Your instructions
Word for word, retype the first line of the records and every following line through the one containing "Given: Bookmark the page with the star icon".
--- Data provided ---
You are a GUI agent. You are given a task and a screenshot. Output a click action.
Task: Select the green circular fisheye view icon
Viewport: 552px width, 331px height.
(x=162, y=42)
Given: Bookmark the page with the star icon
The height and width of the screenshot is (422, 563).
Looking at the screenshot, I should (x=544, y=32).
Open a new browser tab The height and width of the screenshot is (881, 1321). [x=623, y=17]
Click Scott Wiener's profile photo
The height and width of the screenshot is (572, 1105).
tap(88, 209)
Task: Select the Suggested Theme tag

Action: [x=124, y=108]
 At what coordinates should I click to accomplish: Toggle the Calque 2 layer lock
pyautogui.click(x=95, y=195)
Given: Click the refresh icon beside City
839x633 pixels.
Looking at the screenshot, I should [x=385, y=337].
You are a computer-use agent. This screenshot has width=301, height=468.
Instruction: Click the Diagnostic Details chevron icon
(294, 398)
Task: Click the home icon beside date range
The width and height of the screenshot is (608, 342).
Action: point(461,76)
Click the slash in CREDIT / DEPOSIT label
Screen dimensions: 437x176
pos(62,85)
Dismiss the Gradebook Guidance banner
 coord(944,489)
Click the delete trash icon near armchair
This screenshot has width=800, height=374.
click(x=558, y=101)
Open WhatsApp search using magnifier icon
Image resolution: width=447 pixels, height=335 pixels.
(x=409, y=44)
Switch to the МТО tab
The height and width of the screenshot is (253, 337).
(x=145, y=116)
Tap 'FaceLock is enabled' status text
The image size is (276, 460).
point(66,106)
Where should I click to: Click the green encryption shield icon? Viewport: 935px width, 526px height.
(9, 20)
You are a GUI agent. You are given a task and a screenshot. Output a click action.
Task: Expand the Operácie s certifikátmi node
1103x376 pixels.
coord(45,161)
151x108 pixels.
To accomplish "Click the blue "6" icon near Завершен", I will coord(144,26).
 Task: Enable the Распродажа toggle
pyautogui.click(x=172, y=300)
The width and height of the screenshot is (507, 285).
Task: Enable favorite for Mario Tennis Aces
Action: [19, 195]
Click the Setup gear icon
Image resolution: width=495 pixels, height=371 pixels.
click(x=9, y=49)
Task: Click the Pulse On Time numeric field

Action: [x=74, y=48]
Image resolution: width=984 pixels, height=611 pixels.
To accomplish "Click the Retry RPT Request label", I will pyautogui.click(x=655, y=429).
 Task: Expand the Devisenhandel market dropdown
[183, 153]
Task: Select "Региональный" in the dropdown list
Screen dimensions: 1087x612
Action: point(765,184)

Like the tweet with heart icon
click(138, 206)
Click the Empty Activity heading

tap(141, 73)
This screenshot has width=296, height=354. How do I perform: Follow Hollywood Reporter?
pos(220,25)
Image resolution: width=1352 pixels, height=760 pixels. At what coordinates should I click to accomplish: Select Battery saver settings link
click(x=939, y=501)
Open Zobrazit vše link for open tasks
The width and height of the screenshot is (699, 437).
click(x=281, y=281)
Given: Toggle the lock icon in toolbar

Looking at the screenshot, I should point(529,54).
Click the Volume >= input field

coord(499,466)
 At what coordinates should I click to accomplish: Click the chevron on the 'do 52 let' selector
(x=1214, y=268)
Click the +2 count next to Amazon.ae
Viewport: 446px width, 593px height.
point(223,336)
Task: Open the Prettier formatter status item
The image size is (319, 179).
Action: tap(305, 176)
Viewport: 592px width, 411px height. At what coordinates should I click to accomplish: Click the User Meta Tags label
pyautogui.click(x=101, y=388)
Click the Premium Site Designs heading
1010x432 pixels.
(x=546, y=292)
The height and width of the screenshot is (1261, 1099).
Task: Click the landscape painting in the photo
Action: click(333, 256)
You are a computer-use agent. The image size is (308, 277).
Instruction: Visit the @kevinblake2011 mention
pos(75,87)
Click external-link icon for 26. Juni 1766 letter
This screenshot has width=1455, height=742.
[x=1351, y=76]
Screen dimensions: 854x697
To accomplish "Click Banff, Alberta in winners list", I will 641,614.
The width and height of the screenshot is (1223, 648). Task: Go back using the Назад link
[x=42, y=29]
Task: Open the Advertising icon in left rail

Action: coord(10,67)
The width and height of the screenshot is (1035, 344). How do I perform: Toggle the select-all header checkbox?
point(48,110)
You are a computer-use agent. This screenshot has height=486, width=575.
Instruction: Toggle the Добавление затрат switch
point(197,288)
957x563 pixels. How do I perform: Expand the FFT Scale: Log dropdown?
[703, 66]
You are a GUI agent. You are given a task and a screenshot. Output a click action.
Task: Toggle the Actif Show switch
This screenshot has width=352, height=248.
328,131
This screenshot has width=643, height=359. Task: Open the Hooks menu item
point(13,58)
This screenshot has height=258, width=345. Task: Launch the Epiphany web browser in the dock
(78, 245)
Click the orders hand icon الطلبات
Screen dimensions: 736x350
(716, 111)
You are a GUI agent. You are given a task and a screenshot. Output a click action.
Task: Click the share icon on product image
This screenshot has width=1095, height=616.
---
Result of the exercise
You are a GUI agent. You are given a task and a screenshot. Output a click action.
Task: Select the green circular fisheye view icon
Viewport: 552px width, 331px height.
(x=162, y=42)
Given: Bookmark the page with the star icon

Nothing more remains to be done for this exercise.